"She proposes to make me a visit," answered Miss Prince, trying to smile as she handed him the little sheet of paper which she had unconsciously crumpled together; but she did not give even one glance at his face as he read it, though she thought it a distressingly long time before he spoke.
"I must say that this is a very good letter, very respectful and lady-like," said the captain honestly, though he felt as if he had been expected to condemn it, and proceeded to read it through again, this time aloud:—
MY DEAR AUNT,—I cannot think it is right that we do not know each other. I should like to go to Dunport for a day some time next month; but if you do not wish to see me you have only to tell me so, and I will not trouble you.
Yours sincerely,
ANNA PRINCE.
"A very good handwriting, too," the captain remarked, and then gathered courage to say that he supposed Miss Prince would give her niece the permission for which she asked. "I have been told that she is a very fine girl," he ventured, as if he were poor Nan's ambassador; and at this Miss Prince's patience gave way.
"Yes, I shall ask her to come, but I do not wish anything said about it; it need not be made the talk of the town." She answered her cousin angrily, and then felt as if she had been unjust. "Do not mind me, Walter," she said; "it has been a terrible grief and trouble to me all these years. Perhaps if I had gone to see those people, and told them all I felt, they would have pitied me, and not blamed me, and so everything would have been better, but it is too late now. I don't know what sort of a person my own niece is, and I wish that I need never find out, but I shall try to do my duty."
The captain was tender-hearted, and seemed quite unmanned, but he gave his eyes a sudden stroke with his hand and turned to go away. "You will command me, Nancy, if I can be of service to you?" he inquired, and his cousin bowed her head in assent. It was, indeed, a dismal hour of the family history.

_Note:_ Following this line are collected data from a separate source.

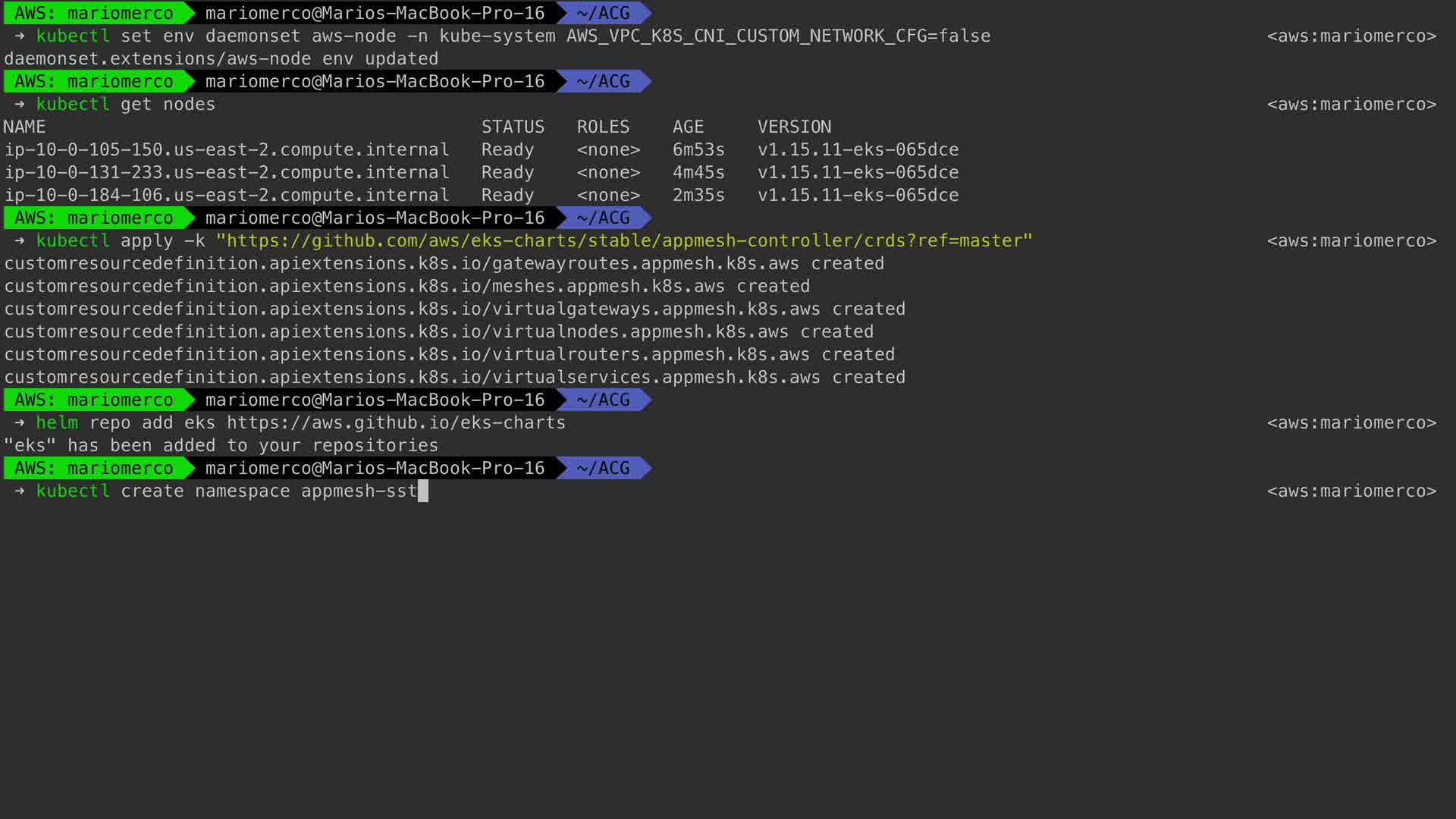This screenshot has height=819, width=1456.
Task: Click the arrow before kubectl create namespace
Action: click(x=20, y=491)
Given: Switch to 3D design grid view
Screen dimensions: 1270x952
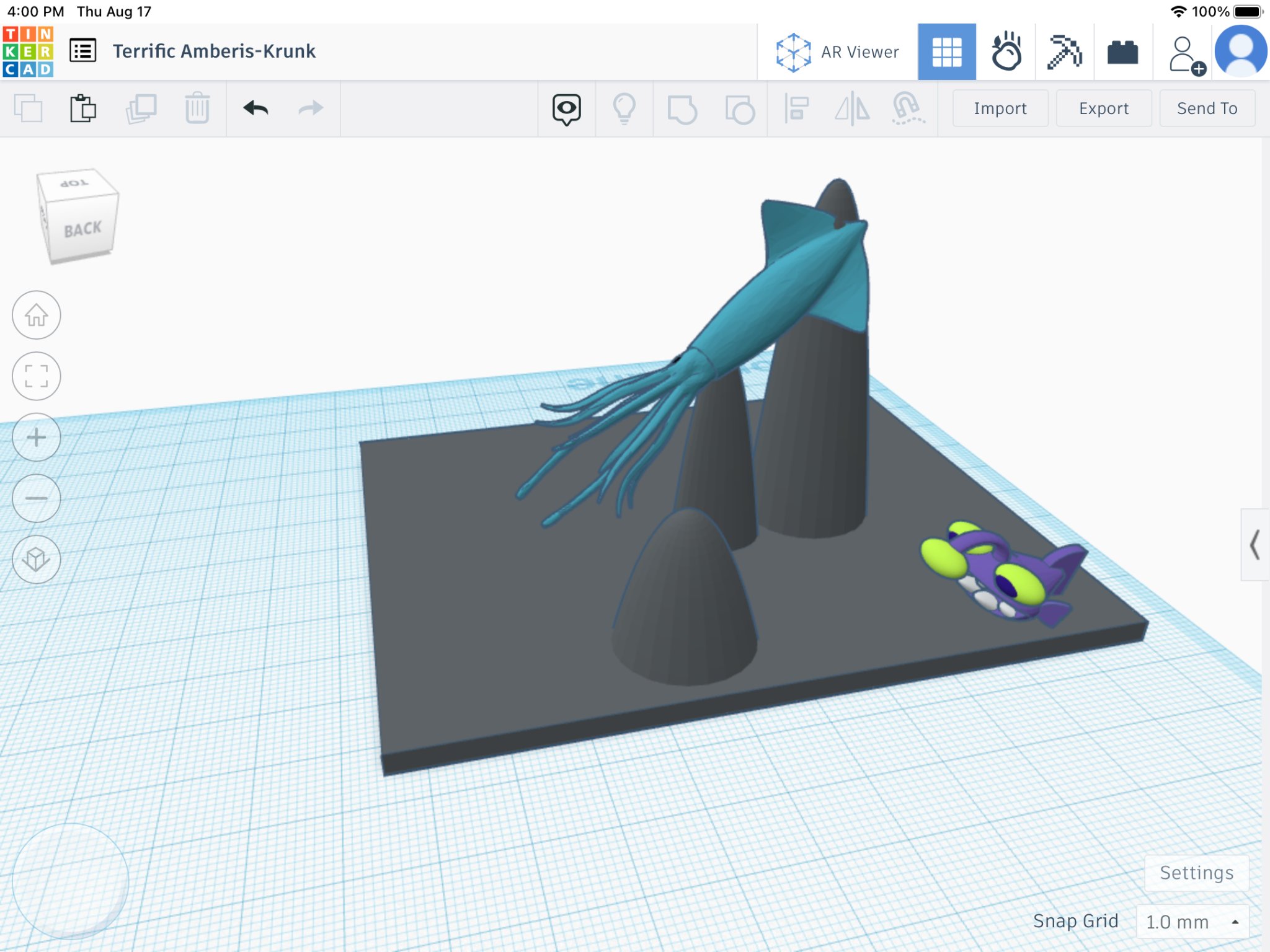Looking at the screenshot, I should coord(946,52).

For some time Miss Prince did not move, except as she watched Captain Parish cross the street and take his leisurely way along the uneven pavement. She was almost tempted to call him back, and felt as if he were the last friend she had in the world, and was leaving her forever. But after she had allowed the worst of the miserable shock to spend itself, she summoned the stern energy for which she was famous, and going with slower steps than usual to the next room, she unlocked the desk of the ponderous secretary and seated herself to write. Before many minutes had passed the letter was folded, and sealed, and addressed, and the next evening Nan was reading it at Oldfields. She was grateful for being asked to come on the 5th of June to Dunport, and to stay a few days if it were convenient, and yet her heart fell because there was not a sign of welcome or affection in the stately fashioning of the note. It had been hardly wise to expect it under the circumstances, the girl assured herself later, and at any rate it was kind in her aunt to answer her own short letter so soon.